An informal suggestion by Sen. William S. Cohen (R-Maine) on how to reduce the number of long-range nuclear weapons in U.S. and Soviet arsenals is getting "serious consideration" in the White House, according to administration officials.

Cohen's proposal is being studied as a possible formula under which actual reductions in long-range nuclear arsenals might be achieved if the two superpowers ever reach agreement at the Strategic Arms Reduction Talks that resume in Geneva on Feb. 2, the officials said.

The START talks are being conducted parallel to U.S.-Soviet negotiations in Geneva on reducing medium-range nuclear weapons in Europe.

Under Cohen's proposal, whenever either country adds a new long-range nuclear missile or bomber to its force it would be obliged to eliminate two older weapons.

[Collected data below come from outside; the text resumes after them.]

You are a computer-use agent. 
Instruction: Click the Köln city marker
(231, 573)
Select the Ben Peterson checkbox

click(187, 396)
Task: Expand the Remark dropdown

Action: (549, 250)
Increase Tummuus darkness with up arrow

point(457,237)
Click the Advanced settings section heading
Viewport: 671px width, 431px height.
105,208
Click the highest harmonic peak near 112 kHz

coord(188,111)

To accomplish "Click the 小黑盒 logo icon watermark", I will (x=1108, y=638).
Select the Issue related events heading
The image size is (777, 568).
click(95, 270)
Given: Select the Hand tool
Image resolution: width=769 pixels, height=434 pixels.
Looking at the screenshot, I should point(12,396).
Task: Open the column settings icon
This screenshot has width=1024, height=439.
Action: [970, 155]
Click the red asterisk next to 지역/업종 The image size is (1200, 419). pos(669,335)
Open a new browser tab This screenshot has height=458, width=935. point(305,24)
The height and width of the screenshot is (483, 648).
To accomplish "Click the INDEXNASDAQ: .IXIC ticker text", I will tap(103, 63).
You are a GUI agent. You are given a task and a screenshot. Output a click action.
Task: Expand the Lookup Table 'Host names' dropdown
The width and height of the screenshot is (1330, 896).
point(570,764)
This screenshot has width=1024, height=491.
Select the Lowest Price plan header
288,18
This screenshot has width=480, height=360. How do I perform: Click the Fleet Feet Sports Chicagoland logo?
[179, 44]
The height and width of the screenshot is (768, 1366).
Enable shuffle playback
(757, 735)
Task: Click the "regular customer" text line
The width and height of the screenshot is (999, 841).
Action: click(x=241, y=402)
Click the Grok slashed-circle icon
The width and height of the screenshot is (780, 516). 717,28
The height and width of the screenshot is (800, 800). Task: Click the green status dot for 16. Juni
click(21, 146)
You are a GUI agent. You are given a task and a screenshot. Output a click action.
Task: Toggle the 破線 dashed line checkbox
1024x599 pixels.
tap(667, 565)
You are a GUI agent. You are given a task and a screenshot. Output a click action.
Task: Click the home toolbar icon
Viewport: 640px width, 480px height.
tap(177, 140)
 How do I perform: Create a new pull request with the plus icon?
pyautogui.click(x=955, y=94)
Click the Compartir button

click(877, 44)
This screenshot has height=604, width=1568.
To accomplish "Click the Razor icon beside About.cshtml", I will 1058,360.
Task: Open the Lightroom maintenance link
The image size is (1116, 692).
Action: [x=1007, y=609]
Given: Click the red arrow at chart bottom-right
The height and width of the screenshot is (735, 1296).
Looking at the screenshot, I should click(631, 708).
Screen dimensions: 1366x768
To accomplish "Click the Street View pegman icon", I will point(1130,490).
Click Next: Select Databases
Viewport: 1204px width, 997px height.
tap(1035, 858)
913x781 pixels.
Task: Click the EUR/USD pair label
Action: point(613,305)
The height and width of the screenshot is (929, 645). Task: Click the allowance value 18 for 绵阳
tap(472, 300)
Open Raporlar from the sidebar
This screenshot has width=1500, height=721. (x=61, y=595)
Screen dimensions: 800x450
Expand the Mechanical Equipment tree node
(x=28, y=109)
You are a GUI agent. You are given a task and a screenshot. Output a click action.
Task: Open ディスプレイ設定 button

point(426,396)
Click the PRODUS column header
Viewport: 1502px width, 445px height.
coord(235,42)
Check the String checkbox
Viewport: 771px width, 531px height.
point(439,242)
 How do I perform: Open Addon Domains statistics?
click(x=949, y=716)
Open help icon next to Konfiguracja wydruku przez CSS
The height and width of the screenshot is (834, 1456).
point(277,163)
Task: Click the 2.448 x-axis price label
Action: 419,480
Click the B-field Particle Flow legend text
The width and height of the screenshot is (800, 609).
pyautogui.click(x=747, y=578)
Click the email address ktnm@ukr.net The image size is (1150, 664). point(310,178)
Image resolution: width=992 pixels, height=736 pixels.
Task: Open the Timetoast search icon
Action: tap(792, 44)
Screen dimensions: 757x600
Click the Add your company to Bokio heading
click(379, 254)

The idea is to allow modernization of nuclear weapons to maintain capability to deter attack "while at the same time forcing a reduction in the actual numbers of nuclear weapons," according to Cohen, who calls the proposal a "guaranteed arms build-down" rather than buildup.

Cohen, a member of the Senate Armed Services Committee, first proposed his idea in an article on the op-ed page of The Washington Post on Jan. 3. Since then, White House officials said, "a lot of attention has been paid to it."

Although it poses some problems, the officials said, the Cohen approach has "a lot in common" with the initial proposals President Reagan made at the START negotiations when they opened last summer.

Those proposals call for both sides to cut back sharply to equal levels their intercontinental-range missile forces and the number of atomic warheads carried by those missiles. But they would also allow the United States to modernize its remaining forces with the new MX in place of older land-based Minuteman missiles, and with the new Trident II in place of older submarine-based missiles.

The publicly known START proposals do not appear to contain any formula for how such reductions would be reached. Cohen's idea has appeal because it presents a possible formula while allowing the administration to go ahead with deployment of all its new long-range missiles.

Moscow has rejected the original Reagan proposals and has put forward proposals of its own at Geneva. They would achieve significant reductions, but not as deep as those favored by Reagan.

The Reagan proposals are meant to reduce the most threatening type of nuclear weapons--the big and accurate land-based missiles that pose the threat of a first strike against an opponent's forces--in the first phase of a START negotiation.

The United States, it has been learned, also has proposed an equal limit on long-range bombers if the Soviets' new Backfire bomber is counted as a long-range weapon rather than as a medium-range aircraft as Moscow has maintained in the past.

The United States proposes to discuss other weapons in the second phase of the START talks. In now intense discussion within the administration about being more precise in Geneva about what the administration is willing to talk about in the next phase, officials said, the "hot topic" is the thousands of new cruise missiles, about 1,000 with nuclear warheads, that the Navy is planning to put aboard ships and submarines in the next few years.

Because of the profusion of these new weapons, their intended use for many different roles, and the difficulty in distinguishing between nuclear and conventionally armed versions, they pose a big problem for arms controllers.